Nesta quarta-feira (31) os colaboradores do projeto estiveram reunidos na sede da regional da EPAGRI de Campos Novos para definição dos encaminhamentos do projeto.
A AMPLASC segue como apoiadora e com a criação do Colegiado de Turismo buscará dar suporte as próximas etapas como: captação de recursos, capacitações e sensibilização dos municípios em prol da nova rota turística.
Na oportunidade o senador constituinte, Dirceu Carneiro, fez um resgate histórico do tropeirismo na região.
Embora o traçado original da rota não seja o mesmo da rodovia BR-470, a formação dos povoados e o desenvolvimento estão atrelados ao transporte de mulas e gado no Passo do Pontão que existia clandestinamente, a cerca de 100 anos antes da criação do posto de arrecadação do Governo gaúcho em 1848, na cidade de Barracão/RS. Acredita-se que pelo “Passo do Pontão” cruzou mais gado por Campos Novos que Lages.
Outra observação cultural é que divisa dos Estados encontra-se o Marco Zero de criação do Rio Uruguai. Nas proximidades das Furnas do Brechó, ou logo abaixo há o encontro dos rios Canoas e Pelotas, na comunidade de Entre Rios, Celso Ramos, que desse ponto em diante, passa a se chamar rio Uruguai.

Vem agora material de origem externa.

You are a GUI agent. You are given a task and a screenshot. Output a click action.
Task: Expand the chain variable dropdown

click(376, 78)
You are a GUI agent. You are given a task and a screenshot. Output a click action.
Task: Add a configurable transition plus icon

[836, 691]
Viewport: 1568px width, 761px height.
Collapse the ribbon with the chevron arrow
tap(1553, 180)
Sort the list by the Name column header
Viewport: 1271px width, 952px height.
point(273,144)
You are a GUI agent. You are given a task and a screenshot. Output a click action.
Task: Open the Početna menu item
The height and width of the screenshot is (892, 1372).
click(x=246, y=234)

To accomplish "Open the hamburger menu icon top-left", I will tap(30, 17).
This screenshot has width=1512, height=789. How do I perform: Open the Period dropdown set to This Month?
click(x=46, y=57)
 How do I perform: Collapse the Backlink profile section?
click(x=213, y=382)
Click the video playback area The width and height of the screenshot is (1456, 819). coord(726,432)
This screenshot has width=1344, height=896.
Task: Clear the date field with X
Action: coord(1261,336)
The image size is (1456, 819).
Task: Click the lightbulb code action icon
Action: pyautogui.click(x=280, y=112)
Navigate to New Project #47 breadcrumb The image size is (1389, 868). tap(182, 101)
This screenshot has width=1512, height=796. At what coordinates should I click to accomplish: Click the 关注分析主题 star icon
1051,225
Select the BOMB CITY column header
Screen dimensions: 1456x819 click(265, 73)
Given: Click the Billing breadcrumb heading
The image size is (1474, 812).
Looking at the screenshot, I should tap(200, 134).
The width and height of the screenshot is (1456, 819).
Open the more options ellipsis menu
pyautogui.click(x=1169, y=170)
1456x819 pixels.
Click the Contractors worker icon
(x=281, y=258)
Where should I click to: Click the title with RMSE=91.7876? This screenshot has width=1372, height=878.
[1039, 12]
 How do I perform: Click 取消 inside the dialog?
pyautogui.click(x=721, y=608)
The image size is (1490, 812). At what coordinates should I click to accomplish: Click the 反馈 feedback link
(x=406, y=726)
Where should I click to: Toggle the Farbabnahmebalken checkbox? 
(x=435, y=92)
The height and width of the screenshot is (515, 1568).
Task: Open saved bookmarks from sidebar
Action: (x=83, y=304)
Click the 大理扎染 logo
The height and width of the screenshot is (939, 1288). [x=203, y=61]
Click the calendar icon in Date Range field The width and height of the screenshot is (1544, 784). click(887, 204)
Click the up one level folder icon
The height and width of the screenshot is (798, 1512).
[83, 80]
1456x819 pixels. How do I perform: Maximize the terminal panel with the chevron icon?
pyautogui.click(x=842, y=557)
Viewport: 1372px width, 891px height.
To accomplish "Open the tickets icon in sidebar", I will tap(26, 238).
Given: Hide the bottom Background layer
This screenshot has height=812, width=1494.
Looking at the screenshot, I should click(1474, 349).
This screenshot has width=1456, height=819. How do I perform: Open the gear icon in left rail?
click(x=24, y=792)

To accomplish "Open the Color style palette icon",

O estudo faz parte do inventário cultural que breve será lançado em formato e-book para auxiliar na divulgação da “Rota Turística Passo do Pontão”, que envolve os municípios de Celso Ramos/SC, Campos Novos/SC, Zortéa/SC, Capinzal/SC e Barracão/RS que estavam com representantes na reunião de hoje (31/08).